What is interesting –  authorised reps

As I have blogged before, the legal status of authorised representatives under the medical devices regime has my special attention at the moment. Consequently, I was puzzled to see the following statement casually scuffled away in footnote 57 on page 19:

“Please note that in the area of medical devices, the role of the authorised representative is reinforced and he is the primary interlocutor of market surveillance authorities for products for third countries.”
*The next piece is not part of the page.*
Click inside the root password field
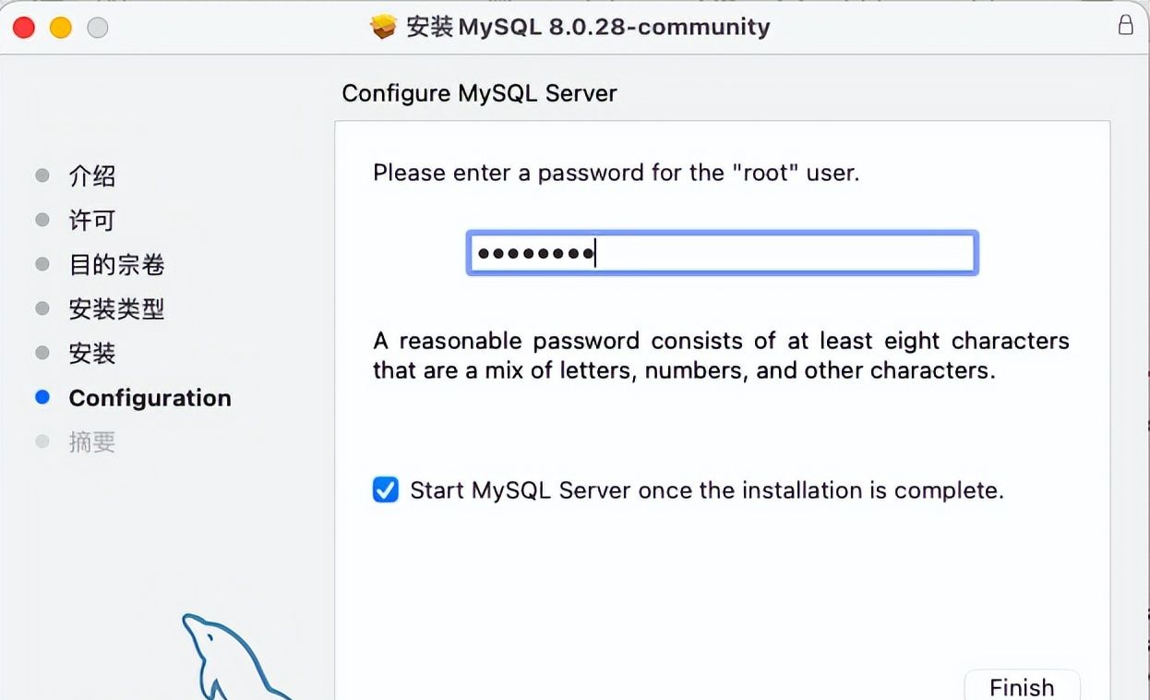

What is meant by “reinforced” here? I am pretty sure I have not missed an amendment of the medical devices directive and subsequent amendment of national law since the last amendment in 2007 in directive 2007/47. I am also pretty sure this is not a reference to the definition of the concept in Regulation 765/2008, which, admittedly, does define the concept differently but does so in a general way, and not specifically for medical devices. Also, regulation 765/2008 actually seems to do the reverse of reinforcing by using the words “act on his behalf in relation to specified tasks” rather than the wording of  “acts and may be addressed [...] instead of the manufacturer” used in directive 93/42 (which the Dutch authorities have taken to mean now that you can enforce against and fine the authorized representative for whatever regulatory mistake the manufacturer makes).

765/2008 Directive 93/42
‘authorised representative’ shall mean any natural or legal person established within the Community who has received a written mandate from a manufacturer to act on his behalf in relation to specified tasks with regard to the latter’s obligations under the relevant Community legislation; ‘authorised representative’ means any natural or legal person  established in the Community who, explicitly designated by the manufacturer, acts and may be addressed by authorities and bodies in the Community instead of the manufacturer with regard to the latter’s obligations under this Directive;

 

Perhaps the reference is to the MEDDEV on authorised representative? But that MEDDEV starts with a disclaimer that it is not legally binding and that it reflects “positions taken by representatives of interested parties in the MEDICAL DEVICEs sector”. It does provide for some additional guidance in the section B. Member States’ Expectations in which member states’ expectations in some scenarios of noncompliance by the manufacturer are discussed:

“- In the event of a disagreement, where the authorised representative considers that the manufacturer is not complying with the requirements of the Directives, it has a duty to communicate this to the manufacturer. If the disagreement continues, the matter should be submitted to the authorised representative’s Competent Authority for decision. The authorised representative may opt to rescind the contract.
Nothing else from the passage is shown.